Una serie de factores que han convertido la vida en Kybartai, el pueblo lituano a las puertas del enclave, en un manojo de nervios. “Claro que estamos preocupadas”, dice Milana Mackevicuite, un ama de casa de sonrisa generosa. “Tenemos niños y familia. Si pasa cualquier cosa, no tendremos tiempo de escapar”. Milana reconoce que tiene una bolsa preparada con los pasaportes de toda su familia y ha encontrado un escondrijo subterráneo para protegerse en caso de que empiece a llover plomo.

Puede que no sea necesario. El conflicto por el bloqueo de las mercancías se desatascó a mediados de julio, días después de que este diario se topara con colas kilométricas de trenes de carga atascados en su estación con inscripciones cirílicas en los vagones. Hace años que la frontera no se puede cruzar sin visado, tiempos que aquí muchos echan de menos. “Es difícil predecir lo que un enfermo mental como Putin podría llegar a hacer, pero de momento, no está en condiciones de tomar esta región”, dice Mindaugas Lietuvninkas, un mecánico que pasó tres semanas combatiendo en Ucrania tras alistarse en su Legión Extranjera. “Antes de la guerra acumuló muchas tropas junto al corredor Suwalki, pero muchas de ellas están ahora ocupadas en Ucrania”.

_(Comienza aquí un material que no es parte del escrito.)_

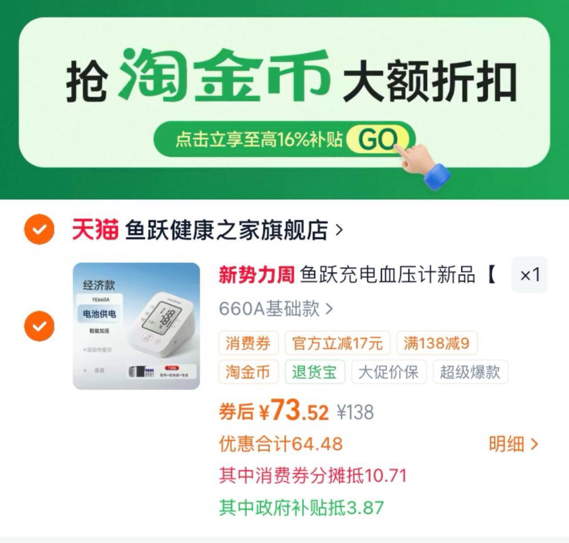This screenshot has width=569, height=543.
Task: Click the pointing hand icon on banner
Action: coord(422,164)
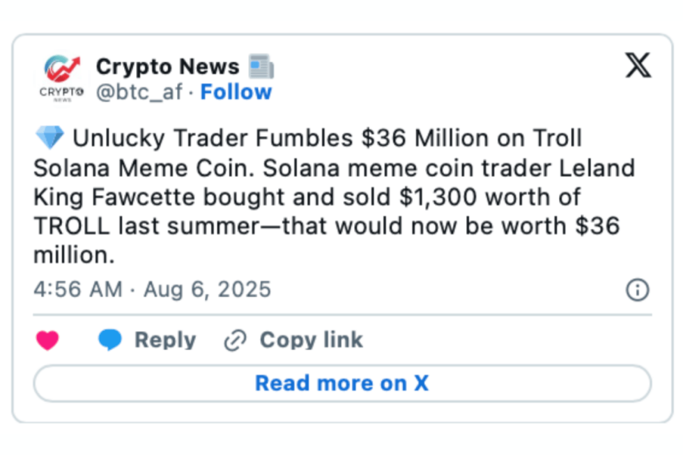Click the chain icon beside Copy link

point(236,341)
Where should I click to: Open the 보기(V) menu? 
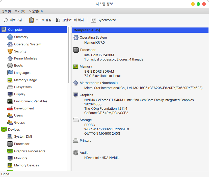20,11
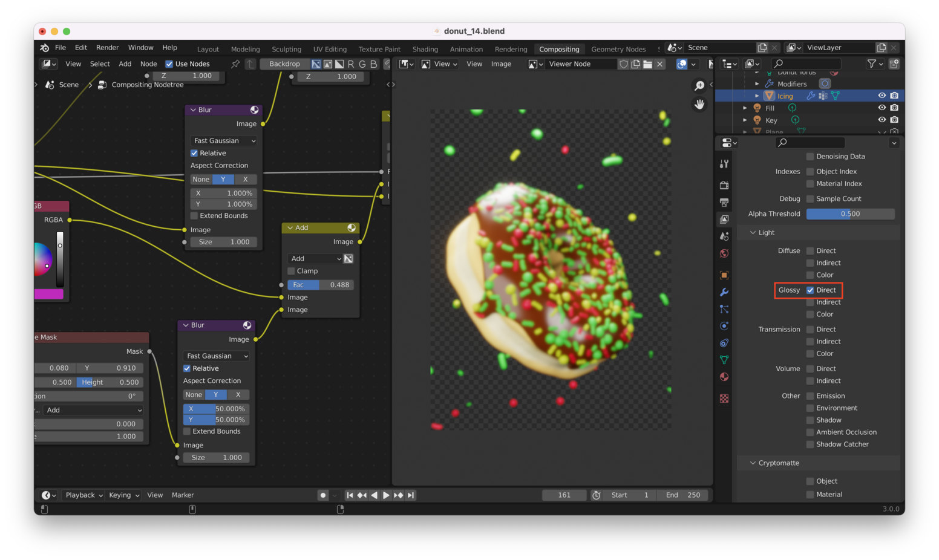Open the Fast Gaussian dropdown in top Blur node
Screen dimensions: 939x560
click(224, 141)
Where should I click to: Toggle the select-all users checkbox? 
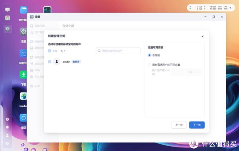49,51
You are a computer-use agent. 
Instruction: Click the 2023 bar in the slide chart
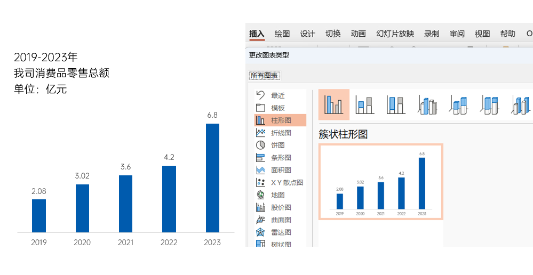coord(212,178)
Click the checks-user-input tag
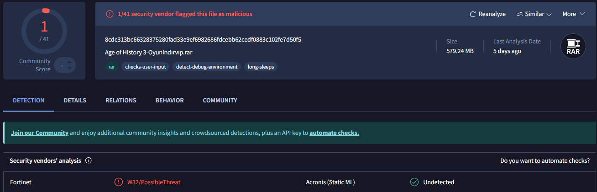Image resolution: width=597 pixels, height=192 pixels. coord(146,67)
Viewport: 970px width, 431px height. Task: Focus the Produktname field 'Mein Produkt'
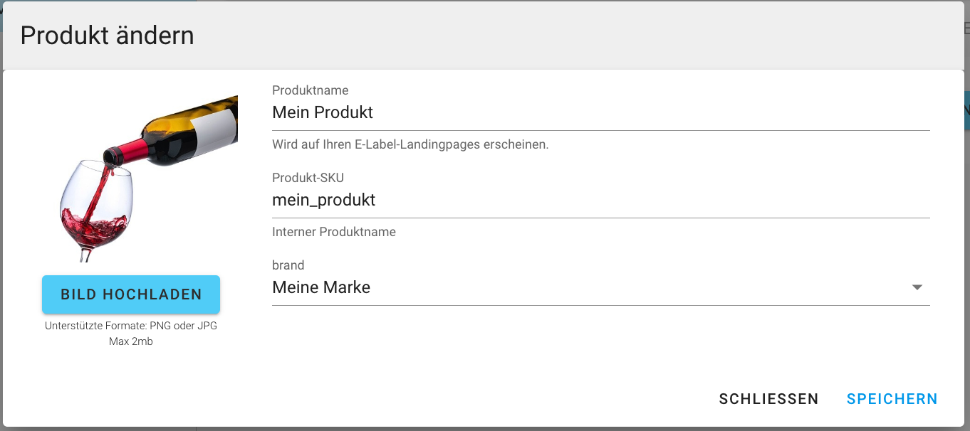point(600,112)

También son muchos los que piensan que la entrada de Finlandia y Suecia en la OTAN ayudará a estabilizar esta región maltratada por la geografía al reforzar la ventaja de la Alianza en el mar Báltico y elevar los costes de cualquier aventura rusa. “Tú bloqueas mi Suwalki, yo bloqueo tu Golfo de Finlandia”, dijo recientemente el comandante de las fuerzas estonias, el general Martin Heren, refiriéndose a la ruta que comunica actualmente el puerto de San Petersburgo con Kaliningrado.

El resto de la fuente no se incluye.